## Material
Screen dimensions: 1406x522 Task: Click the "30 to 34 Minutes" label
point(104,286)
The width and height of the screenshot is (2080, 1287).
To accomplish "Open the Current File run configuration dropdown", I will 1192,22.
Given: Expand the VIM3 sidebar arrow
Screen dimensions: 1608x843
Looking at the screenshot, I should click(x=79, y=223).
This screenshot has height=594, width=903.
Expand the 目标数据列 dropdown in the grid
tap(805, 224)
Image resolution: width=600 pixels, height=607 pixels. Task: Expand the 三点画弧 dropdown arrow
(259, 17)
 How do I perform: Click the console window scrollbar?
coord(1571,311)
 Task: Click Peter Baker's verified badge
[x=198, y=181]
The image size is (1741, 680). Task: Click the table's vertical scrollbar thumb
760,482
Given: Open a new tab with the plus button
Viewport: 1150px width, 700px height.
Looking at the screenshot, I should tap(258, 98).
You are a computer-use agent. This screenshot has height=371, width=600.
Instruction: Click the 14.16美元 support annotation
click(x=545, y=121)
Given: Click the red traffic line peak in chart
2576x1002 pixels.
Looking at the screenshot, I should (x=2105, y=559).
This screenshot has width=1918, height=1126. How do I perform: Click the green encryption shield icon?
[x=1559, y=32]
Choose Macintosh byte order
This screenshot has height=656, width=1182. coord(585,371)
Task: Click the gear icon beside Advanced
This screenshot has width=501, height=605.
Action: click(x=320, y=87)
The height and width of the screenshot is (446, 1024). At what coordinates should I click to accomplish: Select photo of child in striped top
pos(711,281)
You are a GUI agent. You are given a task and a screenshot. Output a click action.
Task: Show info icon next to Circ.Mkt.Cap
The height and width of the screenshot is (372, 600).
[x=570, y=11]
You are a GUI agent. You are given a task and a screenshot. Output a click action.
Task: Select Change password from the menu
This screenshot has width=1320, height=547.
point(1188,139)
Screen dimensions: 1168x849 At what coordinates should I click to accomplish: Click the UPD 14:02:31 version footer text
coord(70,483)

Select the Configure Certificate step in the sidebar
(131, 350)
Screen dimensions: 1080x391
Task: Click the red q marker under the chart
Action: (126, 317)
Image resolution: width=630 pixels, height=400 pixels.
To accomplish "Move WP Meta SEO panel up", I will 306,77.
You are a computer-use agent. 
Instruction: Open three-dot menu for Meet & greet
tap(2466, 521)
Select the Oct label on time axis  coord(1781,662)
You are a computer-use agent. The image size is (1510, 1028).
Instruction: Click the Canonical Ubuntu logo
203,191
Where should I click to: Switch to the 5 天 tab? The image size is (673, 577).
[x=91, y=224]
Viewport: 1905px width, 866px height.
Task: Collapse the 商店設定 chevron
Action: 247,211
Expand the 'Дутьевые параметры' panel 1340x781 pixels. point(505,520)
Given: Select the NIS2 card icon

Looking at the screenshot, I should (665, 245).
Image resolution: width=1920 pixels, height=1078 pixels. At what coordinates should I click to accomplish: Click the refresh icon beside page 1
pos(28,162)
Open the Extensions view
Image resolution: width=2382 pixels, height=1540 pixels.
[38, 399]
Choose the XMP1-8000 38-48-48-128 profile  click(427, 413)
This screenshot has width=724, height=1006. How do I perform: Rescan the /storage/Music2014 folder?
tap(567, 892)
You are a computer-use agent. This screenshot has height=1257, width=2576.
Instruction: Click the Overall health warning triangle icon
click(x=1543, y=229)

## Task goal
Could you copy out, word for word, the lines that begin at the one containing "Given: Click the" and end after the one containing "Action: (126, 317)"?

## Exercise response
Given: Click the red traffic line peak in chart
2576x1002 pixels.
Looking at the screenshot, I should (x=2105, y=559).
This screenshot has width=1918, height=1126. How do I perform: Click the green encryption shield icon?
[x=1559, y=32]
Choose Macintosh byte order
This screenshot has height=656, width=1182. coord(585,371)
Task: Click the gear icon beside Advanced
This screenshot has width=501, height=605.
Action: click(x=320, y=87)
The height and width of the screenshot is (446, 1024). At what coordinates should I click to accomplish: Select photo of child in striped top
pos(711,281)
You are a GUI agent. You are given a task and a screenshot. Output a click action.
Task: Show info icon next to Circ.Mkt.Cap
The height and width of the screenshot is (372, 600).
[x=570, y=11]
You are a GUI agent. You are given a task and a screenshot. Output a click action.
Task: Select Change password from the menu
This screenshot has width=1320, height=547.
point(1188,139)
Screen dimensions: 1168x849 At what coordinates should I click to accomplish: Click the UPD 14:02:31 version footer text
coord(70,483)

Select the Configure Certificate step in the sidebar
(131, 350)
Screen dimensions: 1080x391
Task: Click the red q marker under the chart
Action: (126, 317)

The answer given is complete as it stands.